→ **Written instruction**
Can you copy out the listing below character for character, from its first line through the line containing "The width and height of the screenshot is (1029, 774)."?

→ **Material shown**

━━━━━━━━━━━━━━━━━━━━

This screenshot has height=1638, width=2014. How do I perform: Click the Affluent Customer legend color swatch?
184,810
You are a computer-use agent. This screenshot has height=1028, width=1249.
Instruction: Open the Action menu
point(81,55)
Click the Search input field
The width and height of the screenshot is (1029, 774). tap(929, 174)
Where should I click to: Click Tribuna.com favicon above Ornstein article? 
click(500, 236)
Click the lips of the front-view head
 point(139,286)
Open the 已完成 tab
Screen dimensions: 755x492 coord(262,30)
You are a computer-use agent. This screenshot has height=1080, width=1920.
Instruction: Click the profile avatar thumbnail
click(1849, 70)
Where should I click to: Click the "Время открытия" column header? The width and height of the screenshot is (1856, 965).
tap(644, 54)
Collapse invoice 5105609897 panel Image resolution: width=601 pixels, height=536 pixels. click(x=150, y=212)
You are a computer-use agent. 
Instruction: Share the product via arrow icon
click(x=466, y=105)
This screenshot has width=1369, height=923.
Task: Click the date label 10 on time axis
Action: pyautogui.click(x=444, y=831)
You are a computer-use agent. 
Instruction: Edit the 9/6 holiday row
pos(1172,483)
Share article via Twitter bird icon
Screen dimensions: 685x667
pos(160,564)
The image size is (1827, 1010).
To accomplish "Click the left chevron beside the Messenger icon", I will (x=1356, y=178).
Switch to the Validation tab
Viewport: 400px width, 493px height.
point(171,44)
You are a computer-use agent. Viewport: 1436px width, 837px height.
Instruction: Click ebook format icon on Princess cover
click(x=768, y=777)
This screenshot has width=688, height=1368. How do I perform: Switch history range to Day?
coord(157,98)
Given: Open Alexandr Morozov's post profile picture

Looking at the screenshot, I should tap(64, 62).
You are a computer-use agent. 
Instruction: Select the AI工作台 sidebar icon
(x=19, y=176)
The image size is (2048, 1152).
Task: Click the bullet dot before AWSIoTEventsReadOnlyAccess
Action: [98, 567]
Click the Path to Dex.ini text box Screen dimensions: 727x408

━━━━━━━━━━━━━━━━━━━━

→ **Response to the exercise**
This screenshot has height=1638, width=2014. How do I perform: Click the Affluent Customer legend color swatch?
184,810
You are a computer-use agent. This screenshot has height=1028, width=1249.
Instruction: Open the Action menu
point(81,55)
Click the Search input field
The width and height of the screenshot is (1029, 774). tap(929, 174)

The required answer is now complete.